Leider hatte ich dieses Wochenende nicht allzu viel Zeit zum kochen, daher entschied ich mich dazu mal wieder mein geliebtes Rezept für Spaghetti mit Hackfleisch-Tomatensauce hervorzukramen und es mal wieder etwas zu variieren. Dabei sollten auch ein paar Reste verbraucht werden, die noch in meinem Kühlschrank lagerten, unter anderem eine angebrochene Flasche Texicana Salsa Sauce, die ich damals für meine Nacho-Lasagne mit Ricottacreme und Jalapenos verwendet hatte. Außerdem kamen noch etwas Speck, ein paar Erbsen und etwas einer 8-Kräuter-Mischung in die Zubereitung. Außerdem versuchte ich, den Nudeln noch etwas mehr Aroma zu geben, indem ich etwas zusätzlich etwas Gemüsebrühe in das Kochwasser einrührte. Das Ergebnis war mal wieder eine überaus leckere und gut gelungene Sauce zu Pasta, die ich mit diesem Beitrag nun einmal in abgekürzter Form vorstellen möchte.

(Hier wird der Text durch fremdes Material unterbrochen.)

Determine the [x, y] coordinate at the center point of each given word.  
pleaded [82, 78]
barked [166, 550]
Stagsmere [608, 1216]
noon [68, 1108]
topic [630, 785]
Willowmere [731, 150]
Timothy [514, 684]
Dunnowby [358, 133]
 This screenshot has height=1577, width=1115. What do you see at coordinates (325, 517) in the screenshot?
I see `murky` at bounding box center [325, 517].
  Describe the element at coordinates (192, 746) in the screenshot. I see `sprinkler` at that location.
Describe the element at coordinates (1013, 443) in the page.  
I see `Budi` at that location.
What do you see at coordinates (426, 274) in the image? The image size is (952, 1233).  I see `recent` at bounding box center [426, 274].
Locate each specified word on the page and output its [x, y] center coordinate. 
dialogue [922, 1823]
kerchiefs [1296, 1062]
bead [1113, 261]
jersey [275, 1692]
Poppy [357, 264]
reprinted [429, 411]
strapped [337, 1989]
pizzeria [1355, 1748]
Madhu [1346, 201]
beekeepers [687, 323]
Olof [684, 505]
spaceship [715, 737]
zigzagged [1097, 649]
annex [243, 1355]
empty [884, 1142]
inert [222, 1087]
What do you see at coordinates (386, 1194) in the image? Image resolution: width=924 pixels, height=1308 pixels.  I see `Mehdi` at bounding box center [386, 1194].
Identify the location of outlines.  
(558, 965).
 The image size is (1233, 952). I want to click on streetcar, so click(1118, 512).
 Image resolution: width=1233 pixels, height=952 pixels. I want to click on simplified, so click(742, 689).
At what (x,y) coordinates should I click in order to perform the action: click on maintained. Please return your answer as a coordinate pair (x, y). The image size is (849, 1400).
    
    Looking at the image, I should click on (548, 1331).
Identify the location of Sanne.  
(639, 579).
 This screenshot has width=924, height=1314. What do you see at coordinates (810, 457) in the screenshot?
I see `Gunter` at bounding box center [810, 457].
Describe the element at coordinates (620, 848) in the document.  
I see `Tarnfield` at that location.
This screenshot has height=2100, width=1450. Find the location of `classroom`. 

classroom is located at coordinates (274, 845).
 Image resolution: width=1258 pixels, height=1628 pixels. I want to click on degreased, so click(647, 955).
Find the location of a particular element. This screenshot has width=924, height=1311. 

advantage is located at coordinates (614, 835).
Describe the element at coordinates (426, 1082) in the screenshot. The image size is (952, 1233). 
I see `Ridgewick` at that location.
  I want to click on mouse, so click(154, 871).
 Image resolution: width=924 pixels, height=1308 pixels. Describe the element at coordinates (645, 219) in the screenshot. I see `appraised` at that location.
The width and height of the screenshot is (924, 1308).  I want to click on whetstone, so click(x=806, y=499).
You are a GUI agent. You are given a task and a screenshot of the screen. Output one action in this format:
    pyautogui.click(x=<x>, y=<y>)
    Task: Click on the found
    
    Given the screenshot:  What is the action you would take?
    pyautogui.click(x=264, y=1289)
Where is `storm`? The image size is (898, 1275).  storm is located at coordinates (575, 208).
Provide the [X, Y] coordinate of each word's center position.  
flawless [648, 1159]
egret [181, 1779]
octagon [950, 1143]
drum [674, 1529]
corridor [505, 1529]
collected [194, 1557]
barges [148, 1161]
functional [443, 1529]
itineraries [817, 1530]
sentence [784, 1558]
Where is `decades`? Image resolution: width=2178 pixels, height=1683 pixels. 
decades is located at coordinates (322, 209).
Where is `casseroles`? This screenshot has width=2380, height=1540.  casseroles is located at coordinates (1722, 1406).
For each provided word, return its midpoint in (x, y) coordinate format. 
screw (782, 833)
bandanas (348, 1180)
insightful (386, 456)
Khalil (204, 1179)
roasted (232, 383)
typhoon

Was benötigen wir also für 4 Portionen?

  • 500g Spaghetti
  • 400g gemischtes Hackfleisch
  • 100g gewürfelten Speck
  • 70g Tomatenmark
  • 300ml Gemüsebrühe
  • 220ml Salsa-Sauce
  • 100g Sahne
  • 1 Dose stückige Tomaten (400g)
  • 3 Esslöffel Mehl
  • 3-4 Teelöffel 8-Kräuter-Mischung (aus Petersilie, Dill, Kresse, Kerbel, Schnittlauch, Sauerampfer, Borretsch & Pimpinelle)
  • 120g Erbsen (TK)
  • 2 Teelöffel Instant-Gemüsebrühe
  • etwas Olivenöl zum braten
  • sowie Salz, Pfeffer, Paprika, Oregano & Chiliflocken zum würzen
  • Beginnen wir damit, das Hackfleisch auf leicht erhöhter Stufe krümelig in der Pfanne mit etwas Olivenöl anzubraten und es dabei mit Salz, Pfeffer und Paprika zu würzen. Anschließend geben wir dem Speck dazu und braten ihn ebenfalls mit an.
    Ist alles durchgebraten, reduzieren wir die Stufe etwas, geben das Tomatenmark hinzu und rösten es kurz mit an. Dann bestreuen wir alles mit den drei Esslöffeln Mehl und rösten es auch kurz mit an, bevor wir das Ganze mit der Gemüsebrühe ablöschen.
    Nun geben wir auch die Tomaten und die Salsa-Sauce hinzu, rühren die Sahne ein und lassen es noch einmal kurz aufkochen und reduzieren die Stufe dann auf 2, damit die Sauce sich bei gelegentlichem umrühren etwas reduzieren kann.
    Parallel setzen wir einen Topf mit Wasser auf, bringen es zum kochen, salzen es mit zwei Teelöffeln Salz, rühren noch zwei Teelöffeln Instant-Gemüsebrühe ein und kochen dann die Spaghetti darin gemäß Packungsbeschreibung. Bei mir waren dauerte dies etwa 8 Minuten.

    01-Zubereitung

    Während die Nudeln kochen, rühren wir die 8-Kräuter-Mischung in die Sauce ein, geben die Erbsen hinzu und schmecken noch einmal alles mit Salz, Pfeffer, Oregano und etwas Chiliflocken pikant ab.
    Sobald die Nudeln al dente sind, lassen wir sie in einem Sieb abtropfen. Inzwischen müsste auch die Sauce die richtige Konsistenz haben, so dass wir Nudeln und Sauce unmittelbar kombinieren, servieren und genießen können. Wer mag, kann das Gericht noch mit etwas frisch geriebenen Parmesan garnieren.

    02-Serviert

    Die Sauce war geschmacklich wirklich wunderbar gelungen. Sie erwies sich als fruchtig dank Tomaten und Tomatenmark, schön pikant aufgrund der Salsa und der Chiliflocken und besaß auch einen gewissen Biss dank des Hackfleisch, der Erbsen und des Specks. Die Kräutermischung und die anderen Gewürze taten ihr übriges, um diese Hackfleisch-Salsa-Tomatensauce zu einer unglaublich leckeren Sauce für Pasta aller Art zu machen.